▶ **Exercise**: Only lines with the word "computer" are needed; collect each of them from the listing below.

▶ **Data excerpts**:
+---+

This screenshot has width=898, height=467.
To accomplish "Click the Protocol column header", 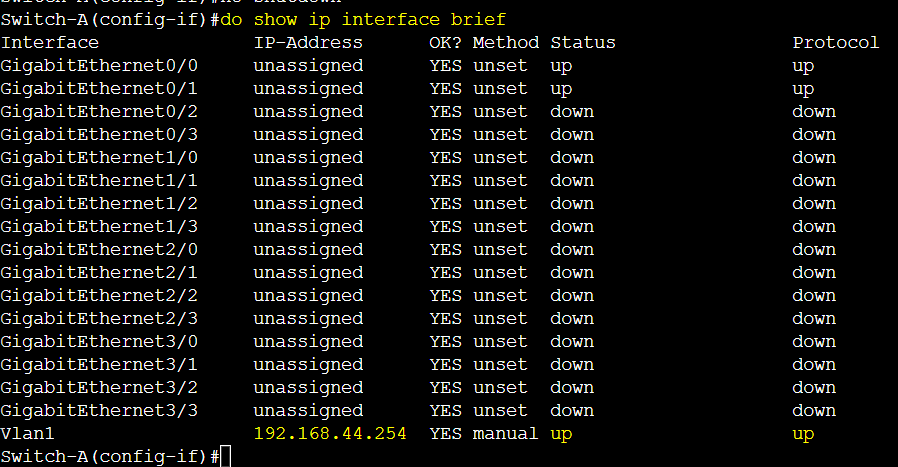I will 836,42.
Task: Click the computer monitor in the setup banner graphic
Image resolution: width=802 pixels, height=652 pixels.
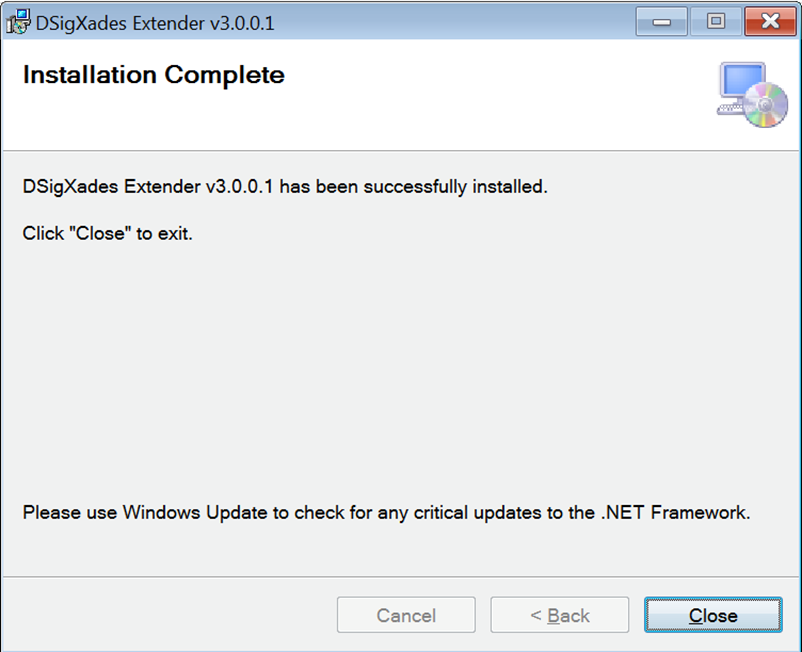Action: 740,82
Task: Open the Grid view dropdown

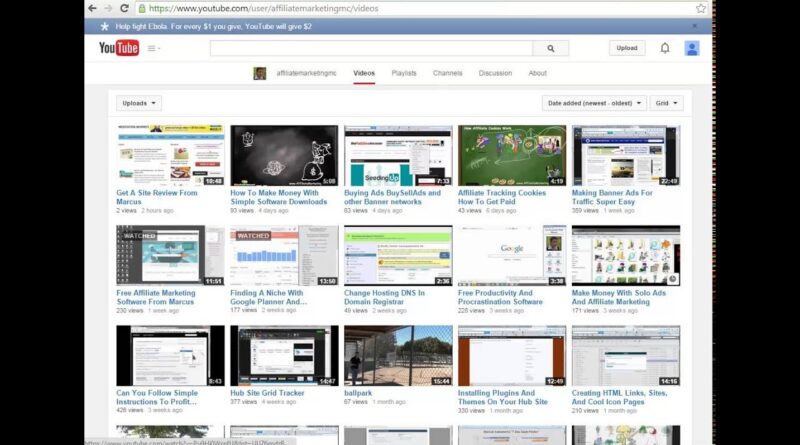Action: pos(666,103)
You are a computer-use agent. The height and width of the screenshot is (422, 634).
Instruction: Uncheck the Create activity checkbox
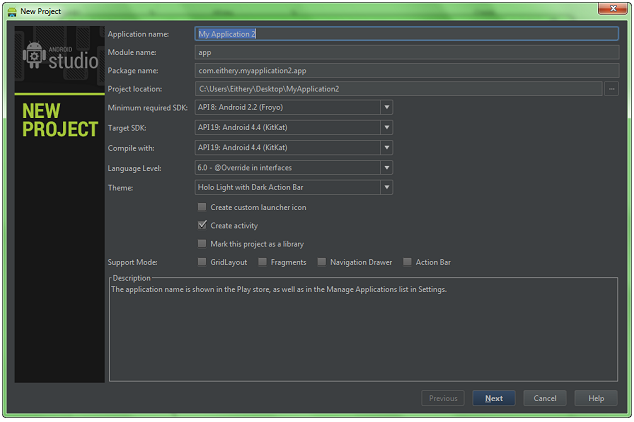(x=202, y=225)
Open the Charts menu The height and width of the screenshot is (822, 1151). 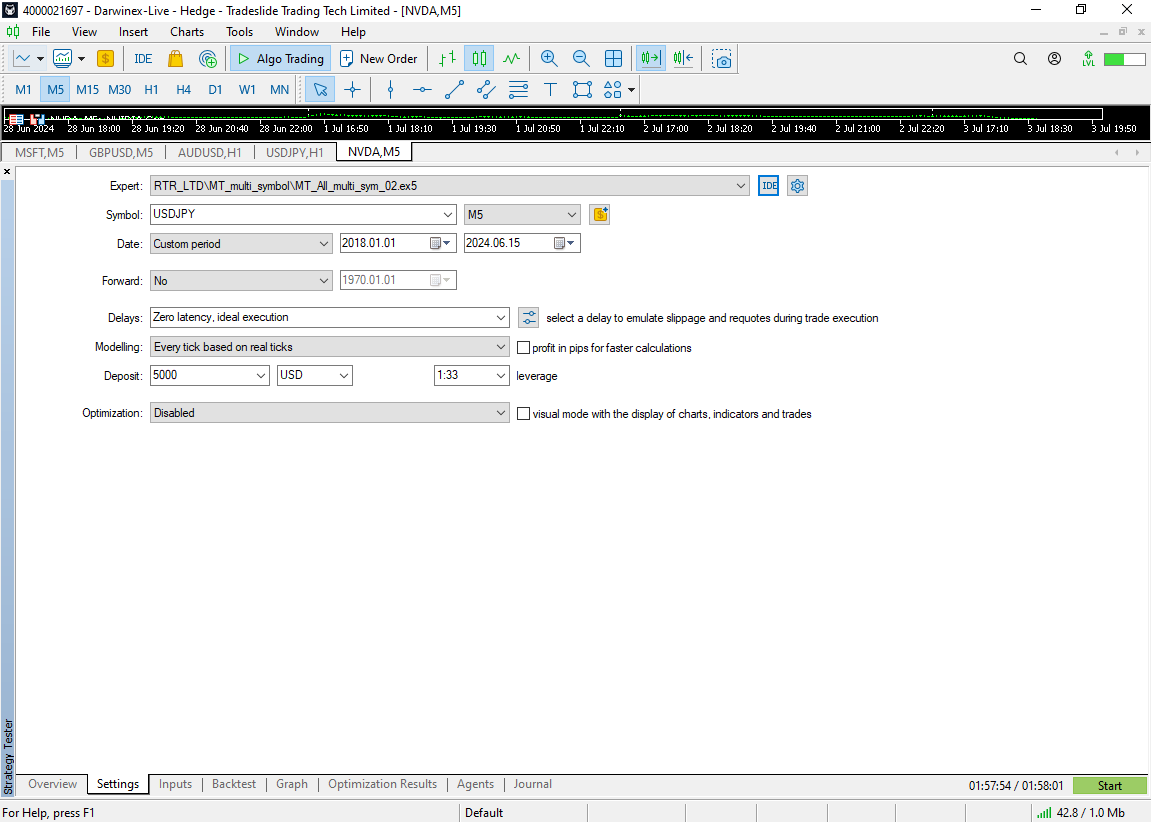click(x=187, y=32)
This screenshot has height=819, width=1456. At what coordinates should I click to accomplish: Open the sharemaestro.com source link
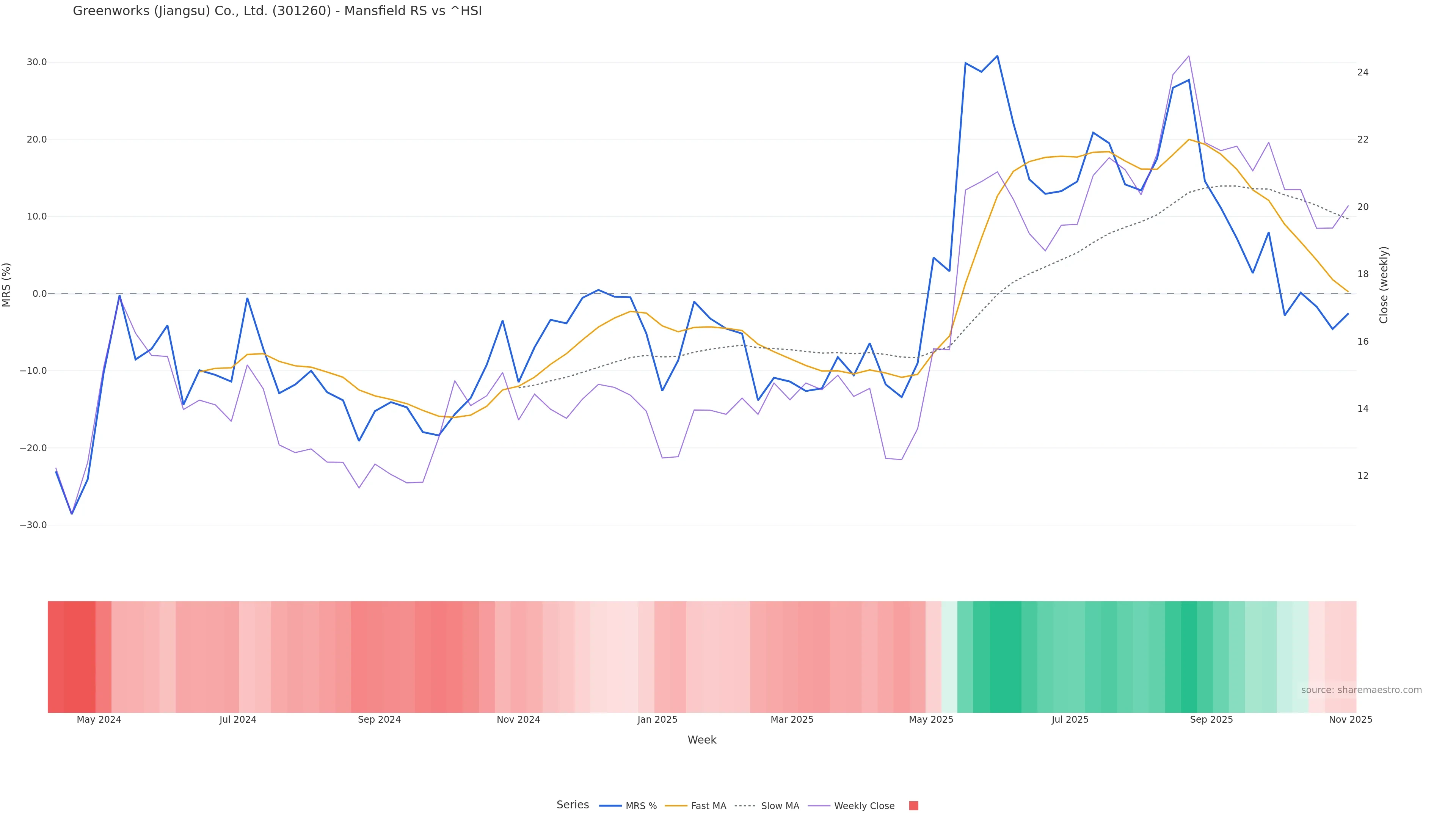1361,690
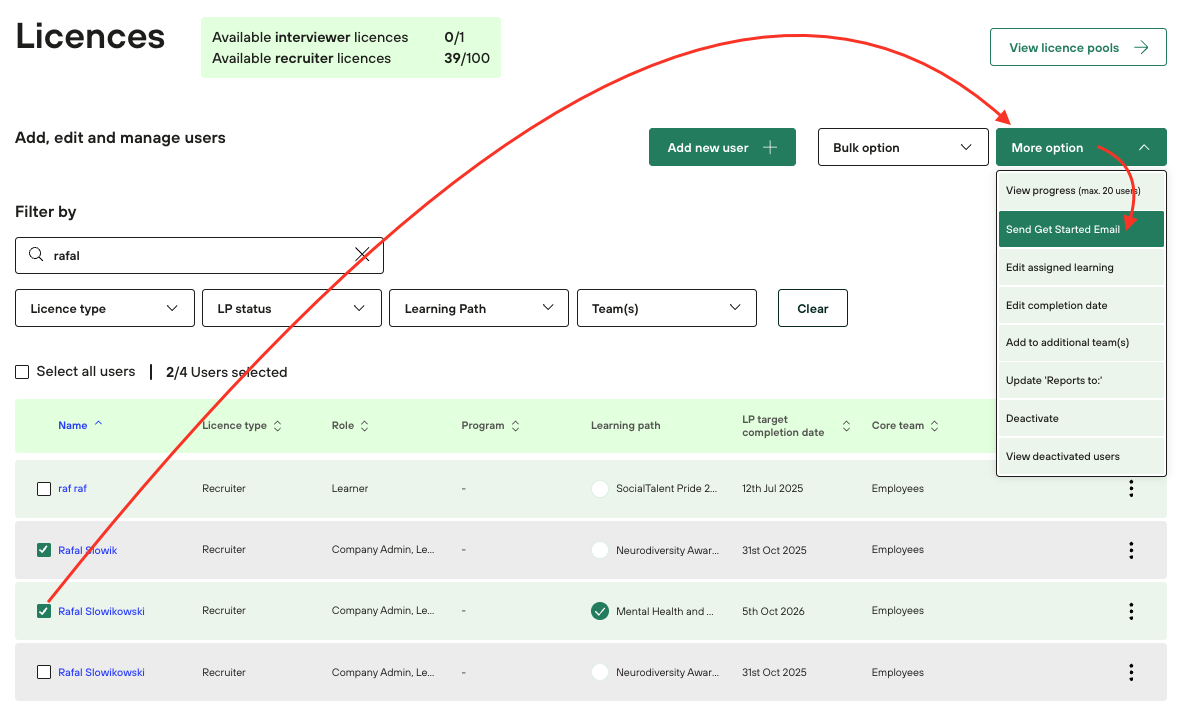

+---+

▶ **Exercise result**:
Task: Click the computer monitor in the setup banner graphic
You are a computer-use agent. The height and width of the screenshot is (422, 634).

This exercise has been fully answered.